Mata uang
wajib dizakati karena fungsinya sebagai alat tukar sebagaimana emas dan perak
yang ia gantikan fungsinya saat ini. Hukum mata uang ini pun sama dengan hukum
emas dan perak karena kaedah yang telah ma’ruf “al badl lahu hukmul
mubdal” (pengganti memiliki hukum yang sama dengan yang digantikan).
Mata uang yang
satu dan lainnya bisa saling digabungkan untuk menyempurnakan nishob
karena masih dalam satu jenis walau ada berbagai macam mata uang dari berbagai negara.[1]

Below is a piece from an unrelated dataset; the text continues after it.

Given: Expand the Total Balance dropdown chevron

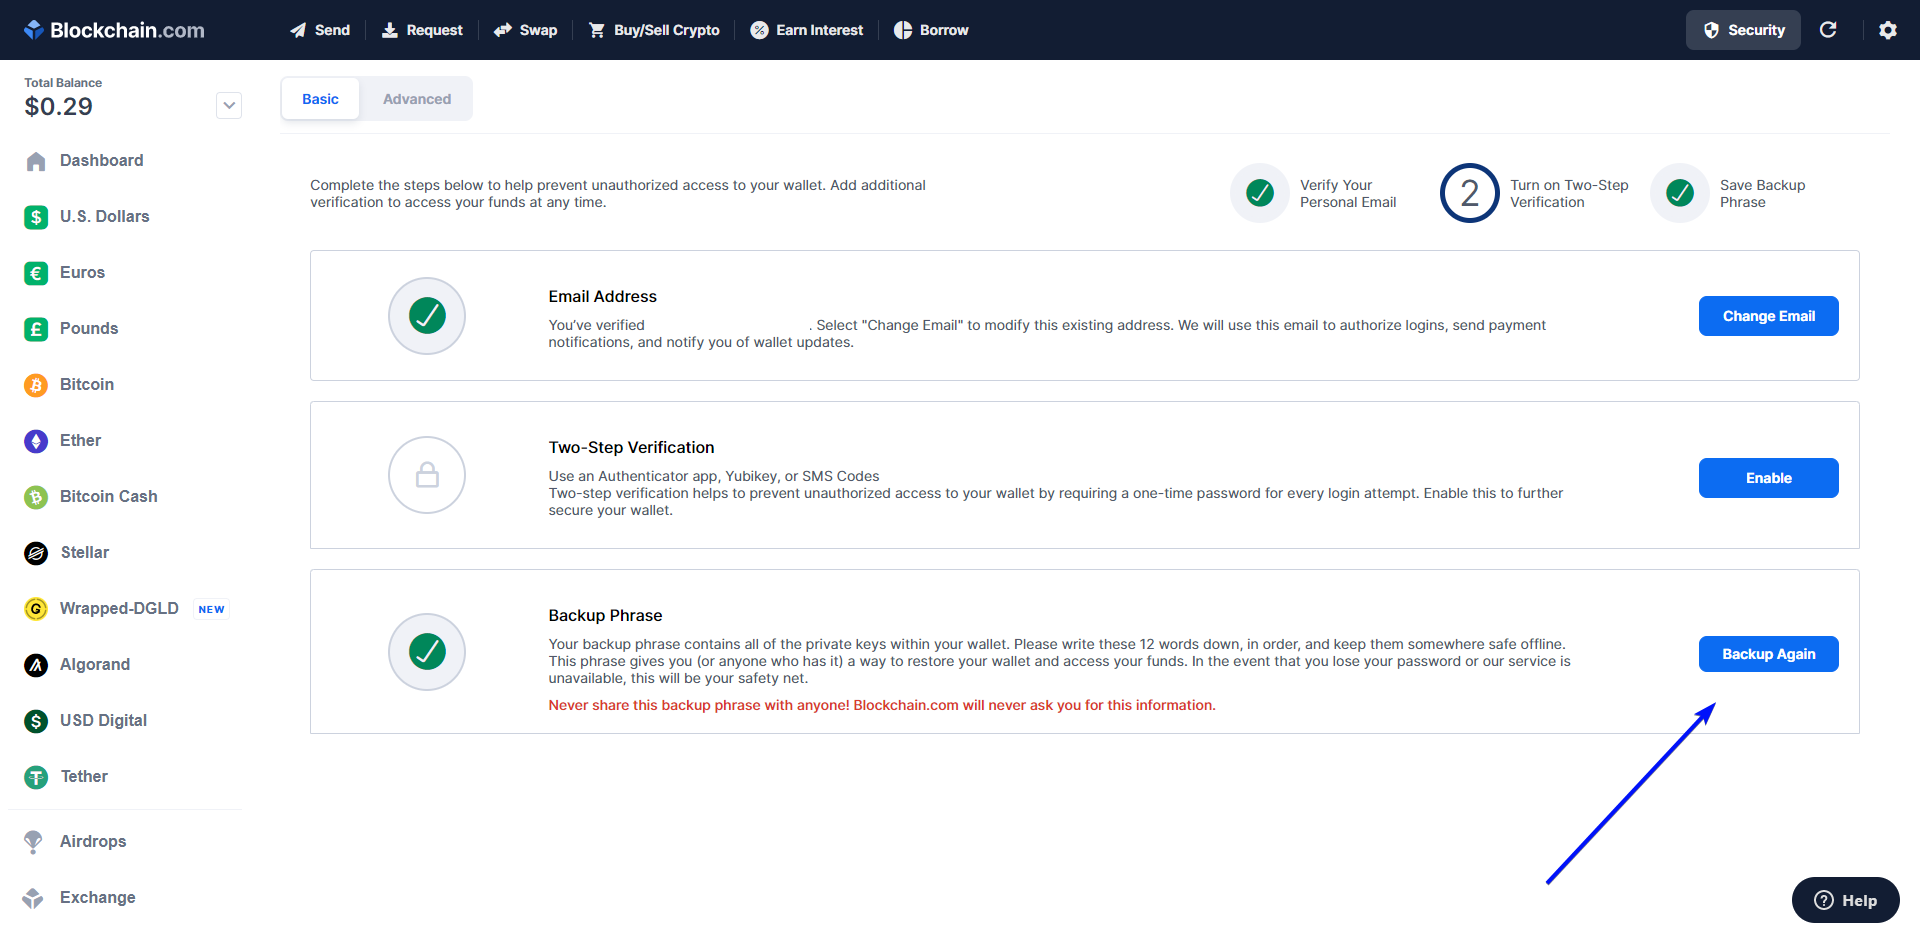Looking at the screenshot, I should click(229, 105).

karena masih dalam satu jenis walau ada berbagai macam mata uang dari berbagai negara.[1]
Yang jadi
patokan dalam nishob mata uang adalah nishob emas atau perak. Jika mencapai
salah satu nishob dari keduanya, maka ada zakat. Jika kurang dari itu, maka
tidak ada zakat. Jika kita perhatikan yang paling sedikit nishobnya ketika
ditukar ke mata uang adalah nishob perak. Patokan nishob inilah yang lebih
hati-hati dan lebih menyenangkan orang miskin. Besaran zakat mata uang adalah
2,5% atau 1/40 ketika telah mencapai haul.[2]
Contoh
perhitungan zakat mata uang:
Simpanan
uang yang telah mencapai haul adalah Rp.10.000.000,-
Harga emas
saat masuk haul = Rp.500.000,-/gram (perkiraan). Nishob emas = 85 gram x
Rp.500.000,-/gram = Rp.42.500.000,-.
Harga perak
saat masuk haul = Rp.5.000,-/gram (perkiraan). Nishob perak = 595 gram x
Rp.5.000,-/gram = Rp.2.975.000,-.
Yang jadi
patokan adalah nishob perak. Simpanan di atas telah mencapai nishob perak, maka
besar zakat yang mesti dikeluarkan = 1/40 x Rp.10.000.000,- = Rp.250.000,-.
Zakat
Penghasilan atau Gaji Bulanan
Sama halnya
dengan emas dan perak, zakat penghasilan harus memenuhi syarat yang telah
disebutkan. Di antara syarat tersebut adalah penghasilan tersebut telah
mencapai nishob dan telah haul (masa satu tahun). Yang jadi
patokan adalah nishob perak sebagaimana penjelasan dalam nishob mata uang.
Namun perlu
dipahami bahwa pekerja itu ada dua kondisi dilihat dari penghasilannya
(gajinya):
Pertama: Orang yang menghabiskan seluruh
gajinya (setiap bulan) untuk memenuhi kebutuhannya dan tidak ada sedikit pun
harta yang disimpan. Kondisi semacam ini tidak ada zakat.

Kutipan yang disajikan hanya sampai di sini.